What should I do for prolapsed hemorrhoids?
Hemorrhoids are a chronic condition characterized by symptoms including rectal bleeding during defecation, pain, anal pruritus (itching), and prolapse of hemorrhoidal tissue. This condition most commonly affects individuals aged 45–65 years and is particularly prevalent among those who stand or sit for prolonged periods. Hemorrhoids include internal and external types, and their incidence increases with age. So, what should one do if hemorrhoidal prolapse occurs? The following section addresses this question.
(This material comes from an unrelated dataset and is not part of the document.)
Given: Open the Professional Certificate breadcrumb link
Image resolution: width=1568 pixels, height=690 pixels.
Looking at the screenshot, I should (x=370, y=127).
What to Do for Hemorrhoidal Prolapse
In general, treatment options for hemorrhoidal prolapse vary depending on disease severity. For mild cases, topical hemorrhoid ointments may be used to gradually soften the affected tissue and facilitate its retraction back into the anal canal. Additionally, minimally invasive procedures—including infrared coagulation, copper ion electrochemical therapy, and bipolar diathermy—may also help alleviate symptoms.
For more severe cases of hemorrhoidal prolapse, surgical intervention may be necessary. Options include rubber band ligation, anal dilation, hemorrhoidectomy (ligation), or excisional hemorrhoidectomy. In most cases, prognosis is favorable; however, postoperative infection prevention is essential. Please note that the above information is for reference only. Specific medication use should be determined in consultation with a qualified physician based on individual clinical circumstances.
In daily life, after developing hemorrhoids, avoid prolonged sitting or standing. Instead, perform regular pelvic floor (Kegel) exercises, which effectively improve local blood circulation and strengthen the anal sphincter muscles.
We hope the above information is helpful to you.